> _DATA TO USE_:

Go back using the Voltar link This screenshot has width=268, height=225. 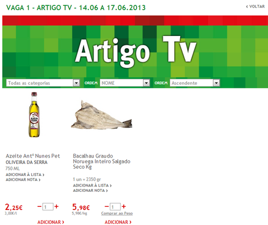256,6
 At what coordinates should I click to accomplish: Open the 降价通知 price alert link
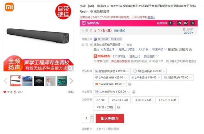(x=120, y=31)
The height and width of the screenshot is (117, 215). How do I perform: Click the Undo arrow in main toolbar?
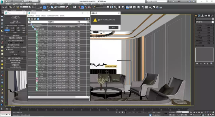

...

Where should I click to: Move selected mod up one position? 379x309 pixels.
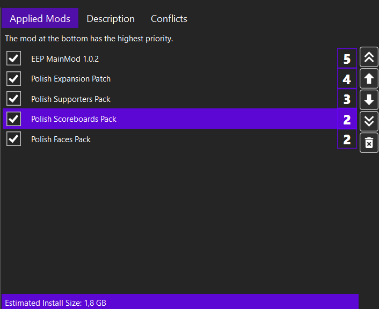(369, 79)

> _WHAT TO DO_: Exact copy, no pictures. Write out the lines in the entries above, starting with the line with "At what coordinates" and going on through the line with "The height and", keeping both.

> _ANSWER FOR THIS EXERCISE_:
 At what coordinates should I click to accomplish: Open the 降价通知 price alert link
(x=120, y=31)
The height and width of the screenshot is (117, 215). How do I perform: Click the Undo arrow in main toolbar?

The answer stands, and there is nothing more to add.